Les deux guerrières se lançaient des défis l'une à l'autre pour déterminer qui était la meilleure. Chose étonnante, Reita semblait se montrer de taille face à l'excellence de Meredin. Cette dernière était pourtant la quintessence du pays en terme de maniement des poignards.
Nous nous approchâmes à notre tour de l'horizon des événements.
- Bien joué, tu te débrouilles bien, commenta la Lame d'Argent.
- Je te retourne le compliment.
Elles reprirent leurs tentatives, alors que certains commençaient déjà à ouvrir les paris. À chaque lancée, les deux parvenaient à viser juste, en plein dans le mille sous les applaudissements des gens autour. Meredin était en train de se faire une rivale à sa hauteur. Les concurrentes s'étaient données une limite de coups à jouer pour que l'affrontement ne s'éternise pas. Pourtant plus elles s'approchaient de la fin et moins l'une ne gagnait l'ascendant sur l'autre. Au dernier couteau, le verdict tomba :
- Et c'est l'égalité ! clama le conseiller Alateo avec vivacité.
Malgré la joie de la plupart, certains étaient un peu déçus de ne pas assister à un véritable dénouement. Moi aussi à vrai dire. Mais au vu de la rivalité qui venait de se former entre les mages d'Air, ce n'était que partie remise.
Dans le brouhaha général qu'avait causé la dispersion des spectateurs je me rendis au buffet d'alcool qu'avait rapporté le Royaume de Leto. Peter capta mon attention alors qu'il s'était lancé dans des explications destinées à Hadrian à propos des boissons les plus fortes. Je fronçai des sourcils.

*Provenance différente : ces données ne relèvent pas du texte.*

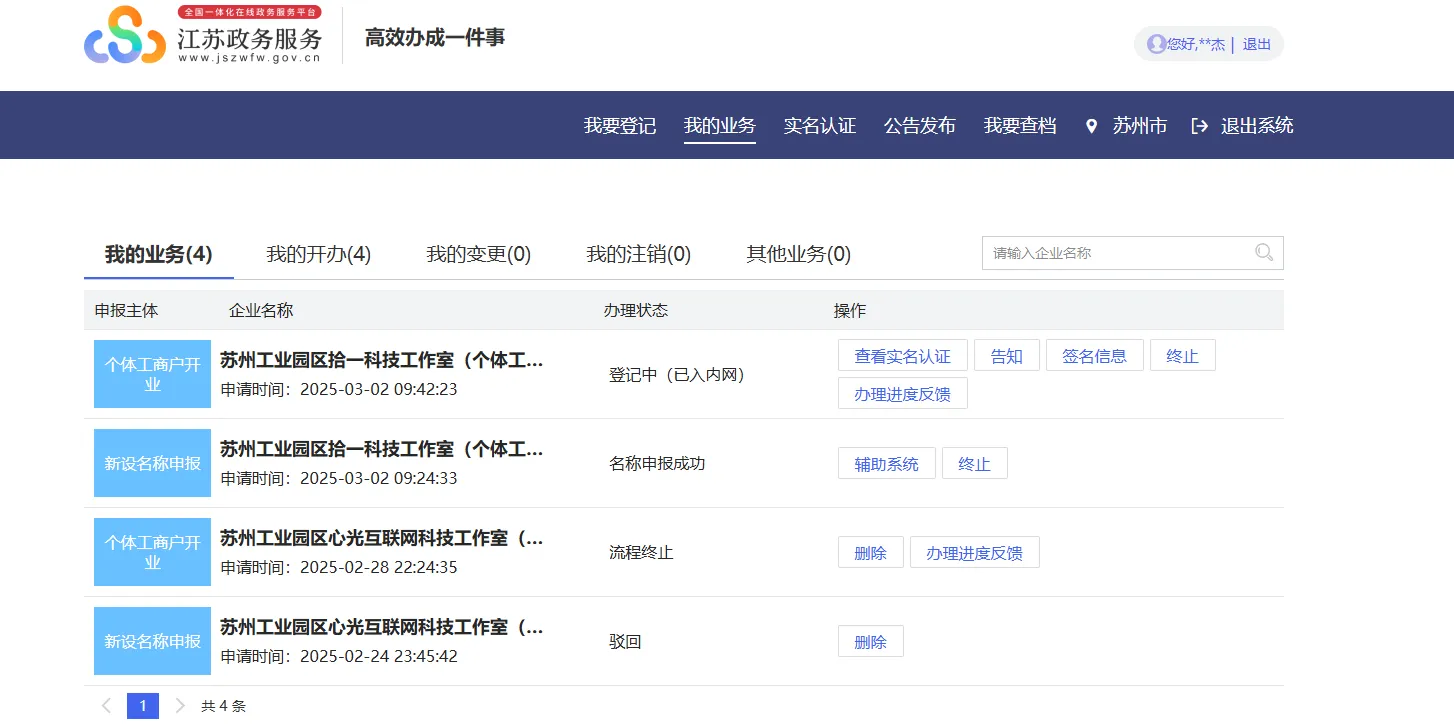Switch to 我的变更(0) tab
This screenshot has height=728, width=1454.
click(x=478, y=254)
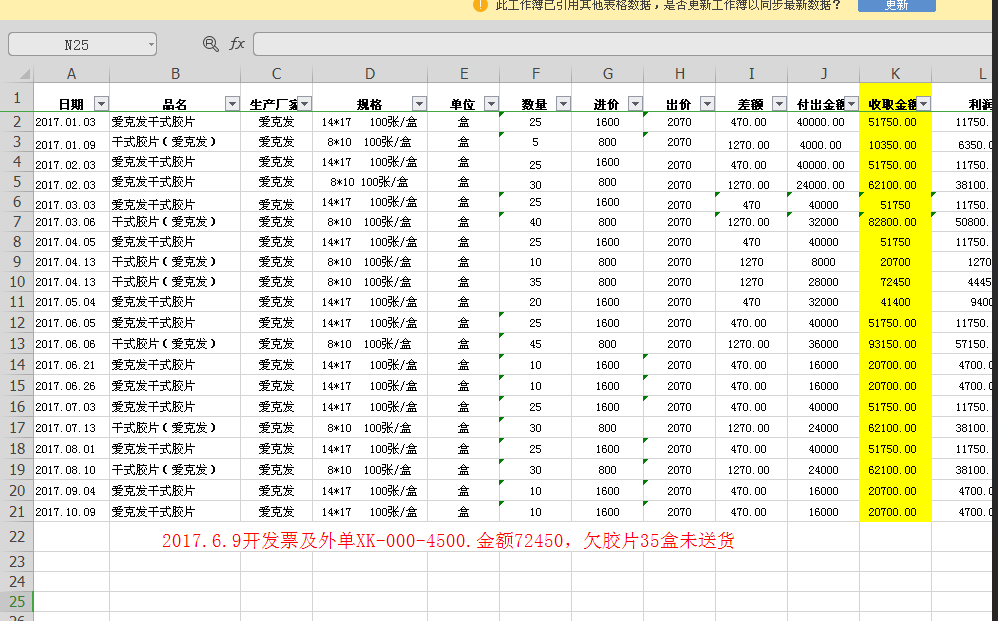Click the yellow cell K7 with 82800.00
This screenshot has width=998, height=621.
[895, 222]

- Qu'est-ce que tu manigances Peter ?
Il se retourna, surpris.
- Moi ? C'est plutôt à toi que je devrais demander une telle chose. Je suis encore étonné de ne mettre toujours pas pris l'une de tes vilaines farces au cours de cette soirée.
- Qui sait ? Peut-être que cela ne saurait tarder...
Il ricana de gêne, préférant ne pas entrevoir cette possibilité.
- Ne rigole pas avec ça !
J'éclatai de rire à mon tour à l'entente de sa réaction. C'était drôle d'imaginer que l'une des plus grandes peurs de Peter c'était moi et mes farces. Il se tourna à nouveau vers ses verres qu'il remplissait et mélangeait étrangement avant d'en tendre un au chef du Feu.
- Tiens, tu m'en diras des nouvelles.
- C'est pas vrai, tu te mets à dépraver Hadrian, maintenant ?
- Ce n'est pas comme si c'était la première fois que j'essayais, rigola-t-il. Mais au moins cette fois j'ai réussi !
Le brun buvait sans rien ajouter.
- Tu en veux un aussi ? enchaîna-t-il d'un ton amical.
Décidemment, rien ne l'arrêtait. Je souris et acquiesçai, charmé par sa sympathie. Nous discutâmes tous les trois le temps de siroter nos boissons, enfin trois était un grand mot, Hadrian ne participait pas beaucoup. Il avait d'ailleurs déjà fini son verre. Lors d'un moment de silence, Peter se pencha à l'oreille de son nouvel ami pour lui confier quelque chose que je ne pus entendre. Mais son sourire amusé et le regard qu'il rivait sur moi ne me plut pas du tout. Je lui répondis par un froncement de sourcils suspicieux. L'homme châtain se redressa pour annoncer :
- Je vous laisse, je dois faire goûter cette merveille à Saya !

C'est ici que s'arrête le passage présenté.